What needs to be done: Reproduce all of the rows below, swapping every "Where should I click to" for "Where do I click to" and leaving everything else unchanged.
::: Working data
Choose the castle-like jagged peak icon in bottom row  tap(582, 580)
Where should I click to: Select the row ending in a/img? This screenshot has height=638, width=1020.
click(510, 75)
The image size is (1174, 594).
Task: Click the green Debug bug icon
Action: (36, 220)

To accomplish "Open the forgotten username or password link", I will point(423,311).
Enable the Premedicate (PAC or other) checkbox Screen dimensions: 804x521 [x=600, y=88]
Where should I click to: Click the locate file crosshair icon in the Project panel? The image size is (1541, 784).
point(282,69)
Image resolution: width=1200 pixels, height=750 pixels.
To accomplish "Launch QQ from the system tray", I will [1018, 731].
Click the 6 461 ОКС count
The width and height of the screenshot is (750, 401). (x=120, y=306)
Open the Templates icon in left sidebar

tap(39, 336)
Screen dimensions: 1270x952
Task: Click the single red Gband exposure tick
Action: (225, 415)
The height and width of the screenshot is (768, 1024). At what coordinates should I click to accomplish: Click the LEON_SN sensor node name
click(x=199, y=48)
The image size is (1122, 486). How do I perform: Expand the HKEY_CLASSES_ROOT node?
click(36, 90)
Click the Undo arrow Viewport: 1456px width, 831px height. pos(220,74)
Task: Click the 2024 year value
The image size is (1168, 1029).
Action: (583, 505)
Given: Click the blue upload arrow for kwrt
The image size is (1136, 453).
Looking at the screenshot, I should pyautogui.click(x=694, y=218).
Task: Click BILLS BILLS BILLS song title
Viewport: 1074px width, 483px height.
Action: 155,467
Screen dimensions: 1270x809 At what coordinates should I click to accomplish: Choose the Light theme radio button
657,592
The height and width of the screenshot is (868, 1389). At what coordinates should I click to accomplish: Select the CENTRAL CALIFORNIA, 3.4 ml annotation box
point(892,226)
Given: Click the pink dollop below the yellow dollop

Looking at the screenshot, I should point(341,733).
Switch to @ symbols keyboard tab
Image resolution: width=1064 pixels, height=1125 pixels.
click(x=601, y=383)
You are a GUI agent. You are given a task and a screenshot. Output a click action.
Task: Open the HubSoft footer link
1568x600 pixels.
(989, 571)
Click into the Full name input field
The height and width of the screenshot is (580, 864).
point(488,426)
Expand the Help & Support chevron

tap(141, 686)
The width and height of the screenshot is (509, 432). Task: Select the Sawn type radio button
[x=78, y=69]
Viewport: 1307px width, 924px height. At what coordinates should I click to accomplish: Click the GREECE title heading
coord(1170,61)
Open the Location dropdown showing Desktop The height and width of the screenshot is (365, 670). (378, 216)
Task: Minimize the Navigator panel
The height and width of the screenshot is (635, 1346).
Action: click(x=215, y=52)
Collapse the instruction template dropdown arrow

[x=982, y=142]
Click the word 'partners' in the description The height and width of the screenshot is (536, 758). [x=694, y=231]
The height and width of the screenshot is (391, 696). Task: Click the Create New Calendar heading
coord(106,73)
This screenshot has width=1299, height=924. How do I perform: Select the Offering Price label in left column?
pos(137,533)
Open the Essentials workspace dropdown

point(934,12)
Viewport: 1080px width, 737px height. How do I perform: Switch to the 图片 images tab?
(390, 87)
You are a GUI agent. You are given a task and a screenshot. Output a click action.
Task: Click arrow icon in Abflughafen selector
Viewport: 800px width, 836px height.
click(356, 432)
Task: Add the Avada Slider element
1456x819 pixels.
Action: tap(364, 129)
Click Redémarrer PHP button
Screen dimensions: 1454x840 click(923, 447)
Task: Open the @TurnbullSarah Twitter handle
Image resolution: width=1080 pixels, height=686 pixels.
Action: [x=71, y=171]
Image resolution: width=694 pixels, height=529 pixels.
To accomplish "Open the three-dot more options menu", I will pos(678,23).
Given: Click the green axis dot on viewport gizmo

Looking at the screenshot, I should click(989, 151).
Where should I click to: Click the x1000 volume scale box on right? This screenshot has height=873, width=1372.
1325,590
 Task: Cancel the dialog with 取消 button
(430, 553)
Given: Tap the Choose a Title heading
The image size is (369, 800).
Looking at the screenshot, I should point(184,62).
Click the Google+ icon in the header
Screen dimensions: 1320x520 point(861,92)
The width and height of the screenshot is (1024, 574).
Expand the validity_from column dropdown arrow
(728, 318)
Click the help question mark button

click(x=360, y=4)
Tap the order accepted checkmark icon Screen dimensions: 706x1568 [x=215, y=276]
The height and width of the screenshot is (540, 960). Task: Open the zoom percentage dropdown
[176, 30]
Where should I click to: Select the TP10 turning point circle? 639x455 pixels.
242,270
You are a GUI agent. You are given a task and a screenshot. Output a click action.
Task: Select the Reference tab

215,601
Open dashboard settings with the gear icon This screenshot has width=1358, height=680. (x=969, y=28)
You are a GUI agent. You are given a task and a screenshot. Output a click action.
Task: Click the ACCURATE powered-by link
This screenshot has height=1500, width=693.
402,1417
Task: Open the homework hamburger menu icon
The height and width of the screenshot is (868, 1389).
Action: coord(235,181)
::::::
Completed exercise:
Choose the castle-like jagged peak icon in bottom row  tap(582, 580)
Where do I click to: Select the row ending in a/img? This screenshot has height=638, width=1020.
click(510, 75)
The image size is (1174, 594).
Task: Click the green Debug bug icon
Action: (36, 220)

To accomplish "Open the forgotten username or password link", I will point(423,311).
Enable the Premedicate (PAC or other) checkbox Screen dimensions: 804x521 [x=600, y=88]
Where do I click to: Click the locate file crosshair icon in the Project panel? The image size is (1541, 784).
point(282,69)
Image resolution: width=1200 pixels, height=750 pixels.
To accomplish "Launch QQ from the system tray", I will [1018, 731].
Click the 6 461 ОКС count
The width and height of the screenshot is (750, 401). (x=120, y=306)
Open the Templates icon in left sidebar

tap(39, 336)
Screen dimensions: 1270x952
Task: Click the single red Gband exposure tick
Action: (225, 415)
The height and width of the screenshot is (768, 1024). At what coordinates should I click to accomplish: Click the LEON_SN sensor node name
click(x=199, y=48)
The image size is (1122, 486). How do I perform: Expand the HKEY_CLASSES_ROOT node?
click(36, 90)
Click the Undo arrow Viewport: 1456px width, 831px height. pos(220,74)
Task: Click the 2024 year value
The image size is (1168, 1029).
Action: (583, 505)
Given: Click the blue upload arrow for kwrt
The image size is (1136, 453).
Looking at the screenshot, I should pyautogui.click(x=694, y=218).
Task: Click BILLS BILLS BILLS song title
Viewport: 1074px width, 483px height.
Action: 155,467
Screen dimensions: 1270x809 At what coordinates should I click to accomplish: Choose the Light theme radio button
657,592
The height and width of the screenshot is (868, 1389). At what coordinates should I click to accomplish: Select the CENTRAL CALIFORNIA, 3.4 ml annotation box
point(892,226)
Given: Click the pink dollop below the yellow dollop

Looking at the screenshot, I should point(341,733).
Switch to @ symbols keyboard tab
Image resolution: width=1064 pixels, height=1125 pixels.
click(x=601, y=383)
You are a GUI agent. You are given a task and a screenshot. Output a click action.
Task: Open the HubSoft footer link
1568x600 pixels.
(989, 571)
Click into the Full name input field
The height and width of the screenshot is (580, 864).
point(488,426)
Expand the Help & Support chevron

tap(141, 686)
The width and height of the screenshot is (509, 432). Task: Select the Sawn type radio button
[x=78, y=69]
Viewport: 1307px width, 924px height. At what coordinates should I click to accomplish: Click the GREECE title heading
coord(1170,61)
Open the Location dropdown showing Desktop The height and width of the screenshot is (365, 670). (378, 216)
Task: Minimize the Navigator panel
The height and width of the screenshot is (635, 1346).
Action: click(x=215, y=52)
Collapse the instruction template dropdown arrow

[x=982, y=142]
Click the word 'partners' in the description The height and width of the screenshot is (536, 758). [x=694, y=231]
The height and width of the screenshot is (391, 696). Task: Click the Create New Calendar heading
coord(106,73)
This screenshot has width=1299, height=924. How do I perform: Select the Offering Price label in left column?
pos(137,533)
Open the Essentials workspace dropdown

point(934,12)
Viewport: 1080px width, 737px height. How do I perform: Switch to the 图片 images tab?
(390, 87)
You are a GUI agent. You are given a task and a screenshot. Output a click action.
Task: Click arrow icon in Abflughafen selector
Viewport: 800px width, 836px height.
click(356, 432)
Task: Add the Avada Slider element
1456x819 pixels.
Action: tap(364, 129)
Click Redémarrer PHP button
Screen dimensions: 1454x840 click(923, 447)
Task: Open the @TurnbullSarah Twitter handle
Image resolution: width=1080 pixels, height=686 pixels.
Action: [x=71, y=171]
Image resolution: width=694 pixels, height=529 pixels.
To accomplish "Open the three-dot more options menu", I will pos(678,23).
Given: Click the green axis dot on viewport gizmo

Looking at the screenshot, I should click(989, 151).
Where do I click to: Click the x1000 volume scale box on right? This screenshot has height=873, width=1372.
1325,590
 Task: Cancel the dialog with 取消 button
(430, 553)
Given: Tap the Choose a Title heading
The image size is (369, 800).
Looking at the screenshot, I should point(184,62).
Click the Google+ icon in the header
Screen dimensions: 1320x520 point(861,92)
The width and height of the screenshot is (1024, 574).
Expand the validity_from column dropdown arrow
(728, 318)
Click the help question mark button

click(x=360, y=4)
Tap the order accepted checkmark icon Screen dimensions: 706x1568 [x=215, y=276]
The height and width of the screenshot is (540, 960). Task: Open the zoom percentage dropdown
[176, 30]
Where do I click to: Select the TP10 turning point circle? 639x455 pixels.
242,270
You are a GUI agent. You are given a task and a screenshot. Output a click action.
Task: Select the Reference tab

215,601
Open dashboard settings with the gear icon This screenshot has width=1358, height=680. (x=969, y=28)
You are a GUI agent. You are given a task and a screenshot. Output a click action.
Task: Click the ACCURATE powered-by link
This screenshot has height=1500, width=693.
402,1417
Task: Open the homework hamburger menu icon
The height and width of the screenshot is (868, 1389).
Action: coord(235,181)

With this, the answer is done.